**WHAT YOU ARE ASKED TO DO:**
Exactly as they appear, output all of the records. Skip any images.

**LISTED RECORDS:**
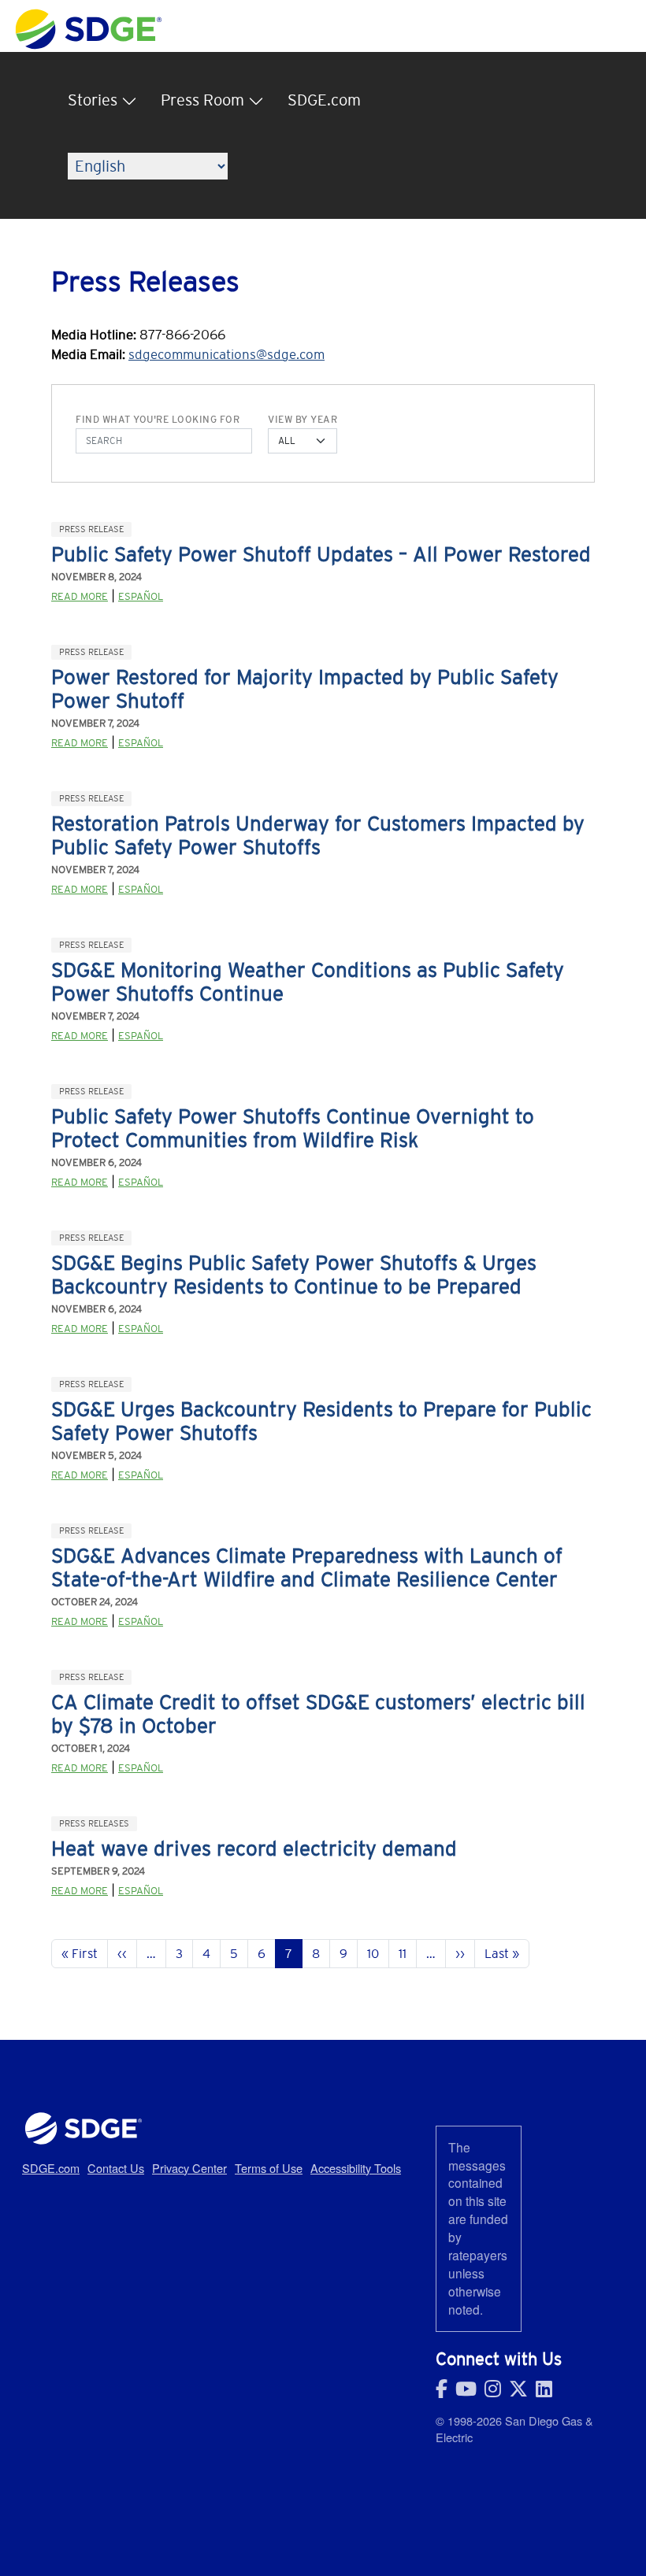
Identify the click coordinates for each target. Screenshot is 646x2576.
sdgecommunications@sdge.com (226, 354)
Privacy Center (189, 2168)
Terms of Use (269, 2168)
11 (403, 1953)
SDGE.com (324, 100)
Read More (79, 596)
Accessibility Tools (355, 2168)
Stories (92, 100)
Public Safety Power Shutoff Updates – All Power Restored (321, 554)
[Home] (88, 17)
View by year (302, 419)
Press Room (202, 100)
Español (140, 596)
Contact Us (115, 2168)
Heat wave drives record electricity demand (254, 1849)
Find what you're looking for (157, 419)
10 (373, 1953)
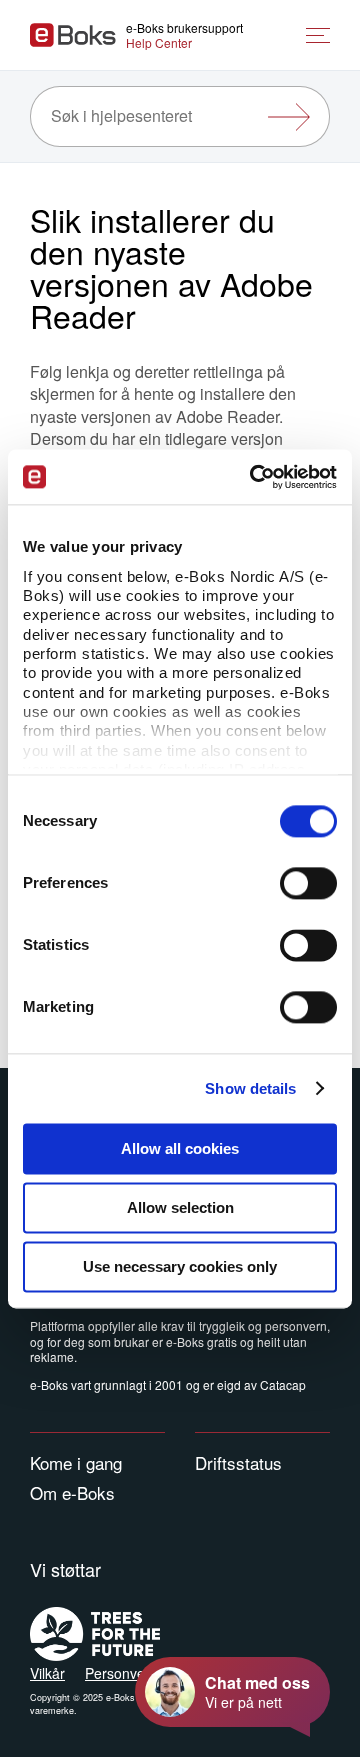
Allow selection (180, 1207)
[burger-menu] (318, 35)
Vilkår (47, 1673)
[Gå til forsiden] (73, 35)
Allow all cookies (180, 1148)
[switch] (308, 883)
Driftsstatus (238, 1462)
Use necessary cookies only (180, 1266)
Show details (250, 1088)
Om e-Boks (72, 1492)
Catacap (283, 1384)
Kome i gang (76, 1462)
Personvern (121, 1673)
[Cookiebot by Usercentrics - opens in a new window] (254, 477)
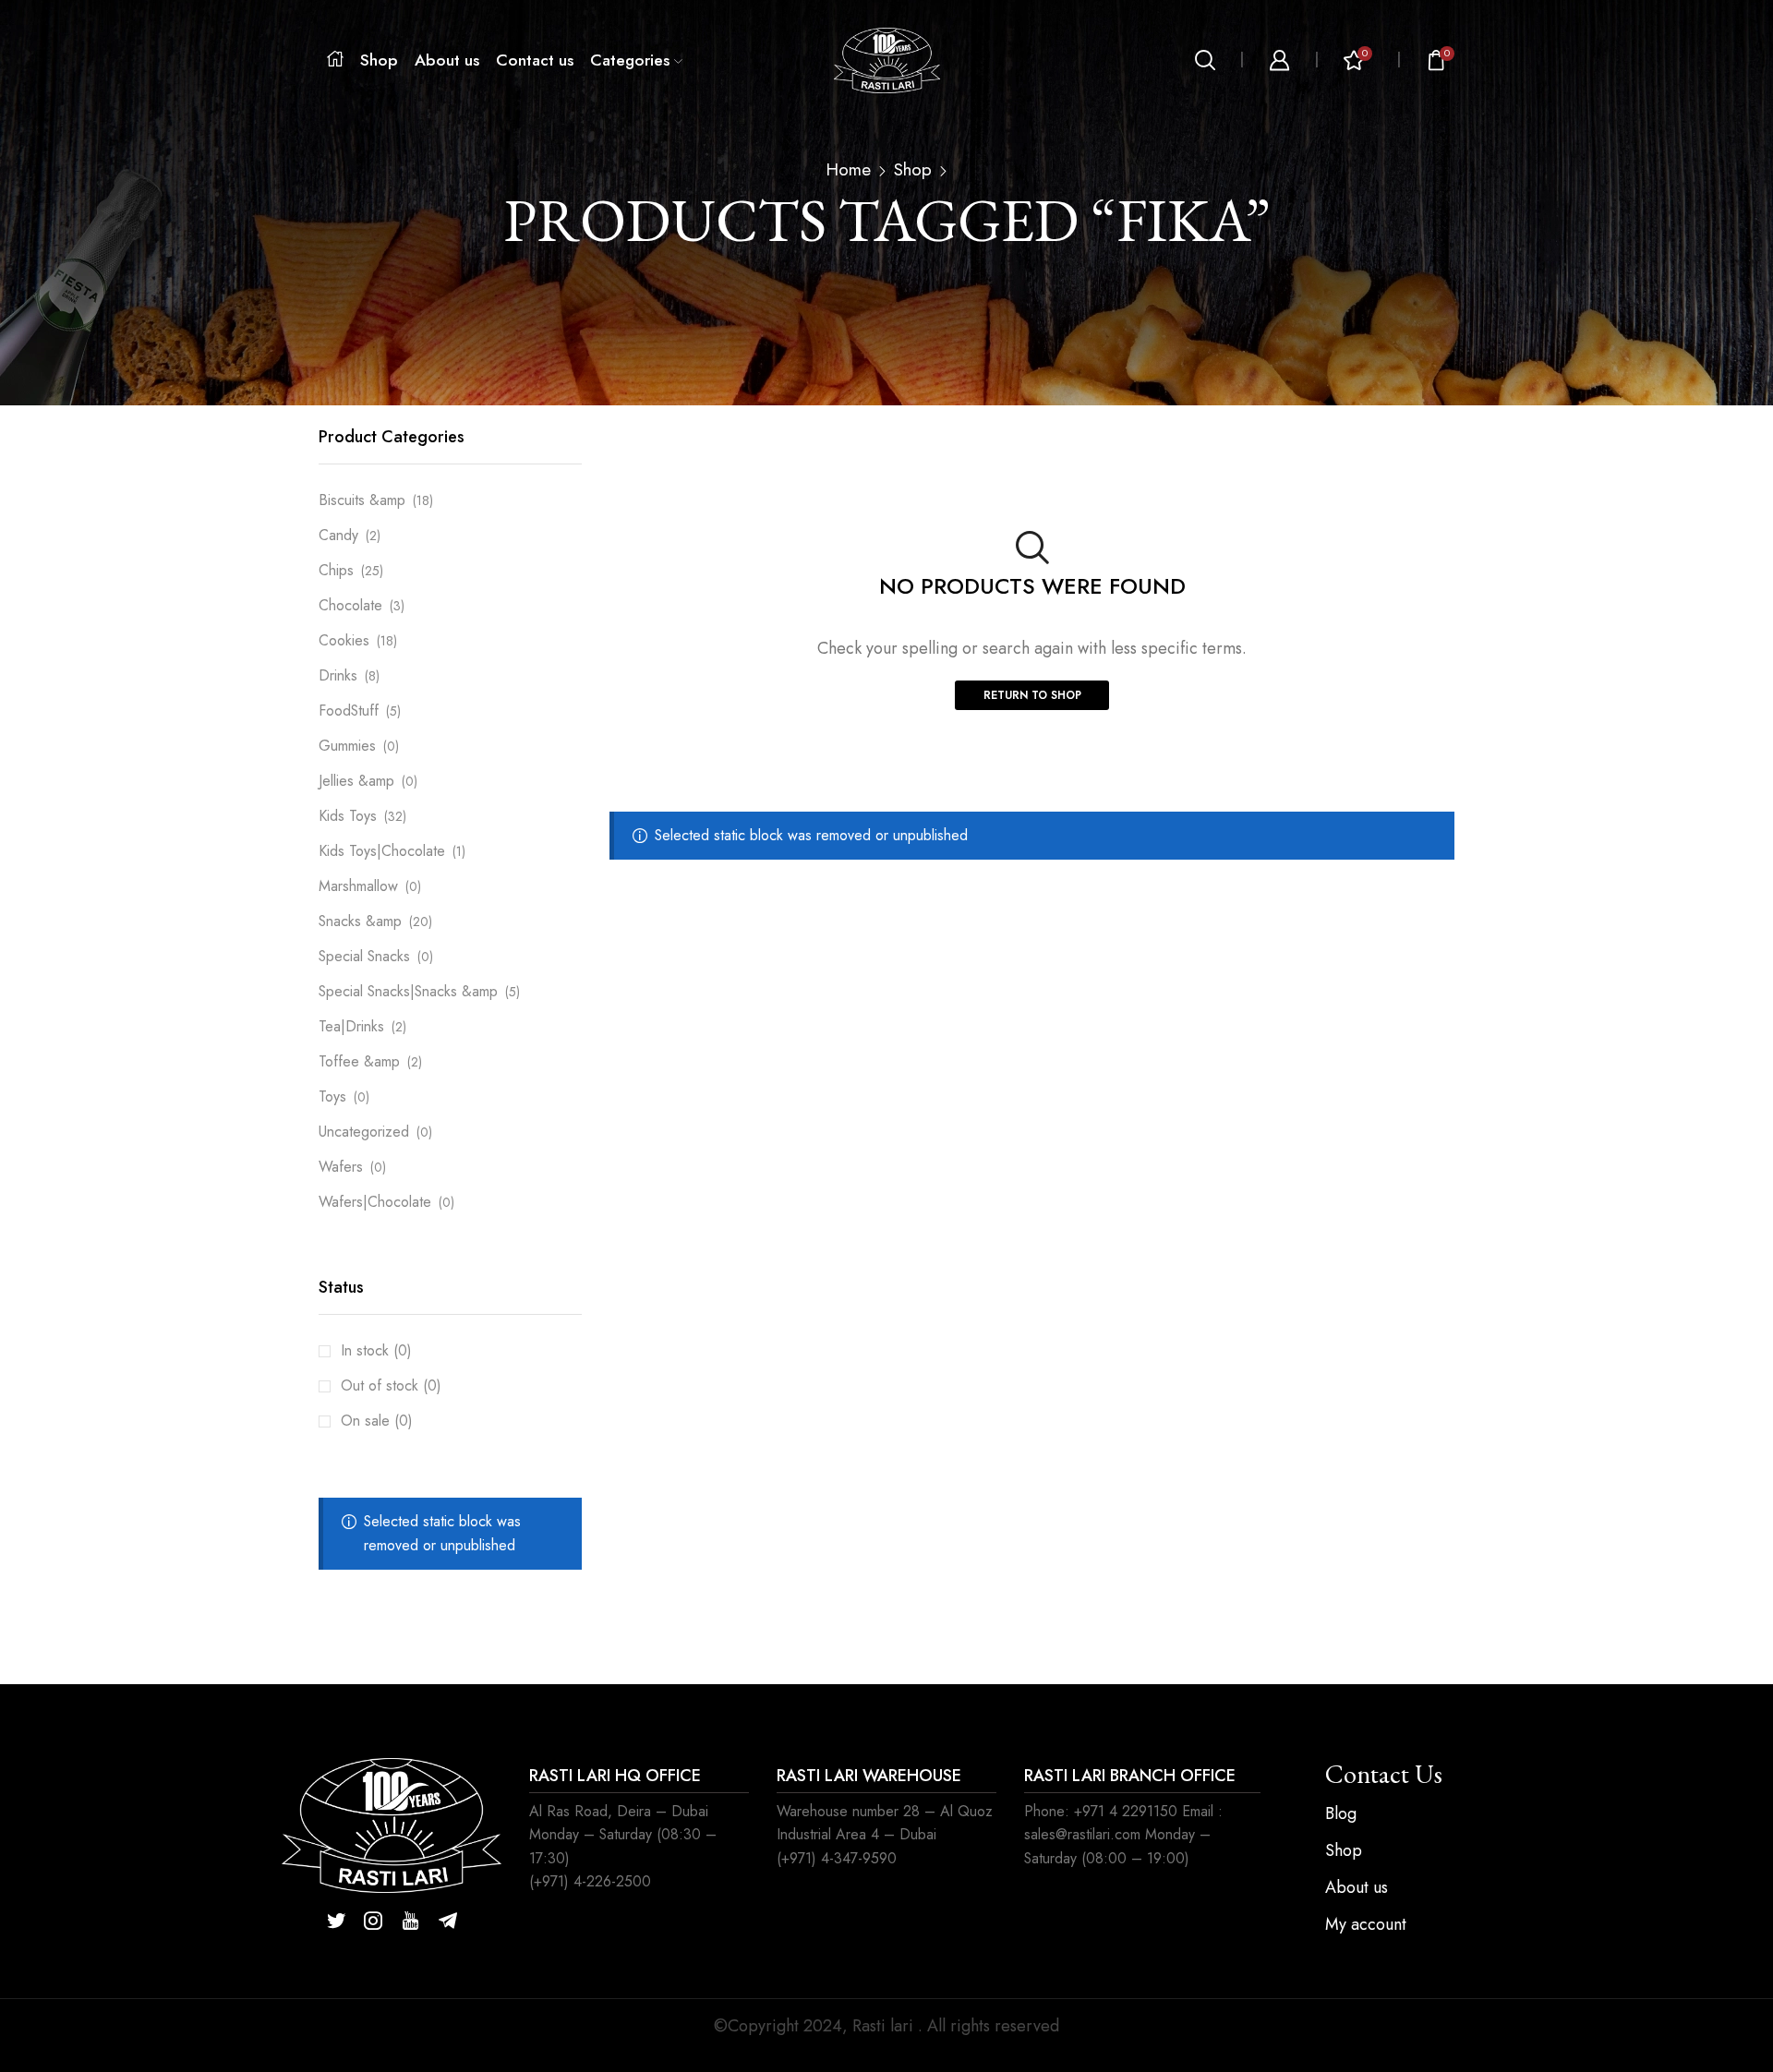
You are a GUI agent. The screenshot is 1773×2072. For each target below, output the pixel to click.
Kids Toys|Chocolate (382, 850)
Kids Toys (348, 815)
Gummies (347, 745)
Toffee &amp (359, 1061)
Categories (629, 60)
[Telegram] (448, 1920)
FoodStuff (349, 710)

**RESPONSE:**
Identify the click coordinates for each target. Screenshot is 646x2576.
sdgecommunications@sdge.com (226, 354)
Privacy Center (189, 2168)
Terms of Use (269, 2168)
11 (403, 1953)
SDGE.com (324, 100)
Read More (79, 596)
Accessibility Tools (355, 2168)
Stories (92, 100)
Public Safety Power Shutoff Updates – All Power Restored (321, 554)
[Home] (88, 17)
View by year (302, 419)
Press Room (202, 100)
Español (140, 596)
Contact Us (115, 2168)
Heat wave drives record electricity demand (254, 1849)
Find what you're looking for (157, 419)
10 (373, 1953)
Allow selection (180, 1207)
[burger-menu] (318, 35)
Vilkår (47, 1673)
[Gå til forsiden] (73, 35)
Allow all cookies (180, 1148)
[switch] (308, 883)
Driftsstatus (238, 1462)
Use necessary cookies only (180, 1266)
Show details (250, 1088)
Om e-Boks (72, 1492)
Catacap (283, 1384)
Kome i gang (76, 1462)
Personvern (121, 1673)
[Cookiebot by Usercentrics - opens in a new window] (254, 477)
You are a GUI agent. The screenshot is 1773×2072. For each target below, output the pixel to click.
Kids Toys|Chocolate (382, 850)
Kids Toys (348, 815)
Gummies (347, 745)
Toffee &amp (359, 1061)
Categories (629, 60)
[Telegram] (448, 1920)
FoodStuff (349, 710)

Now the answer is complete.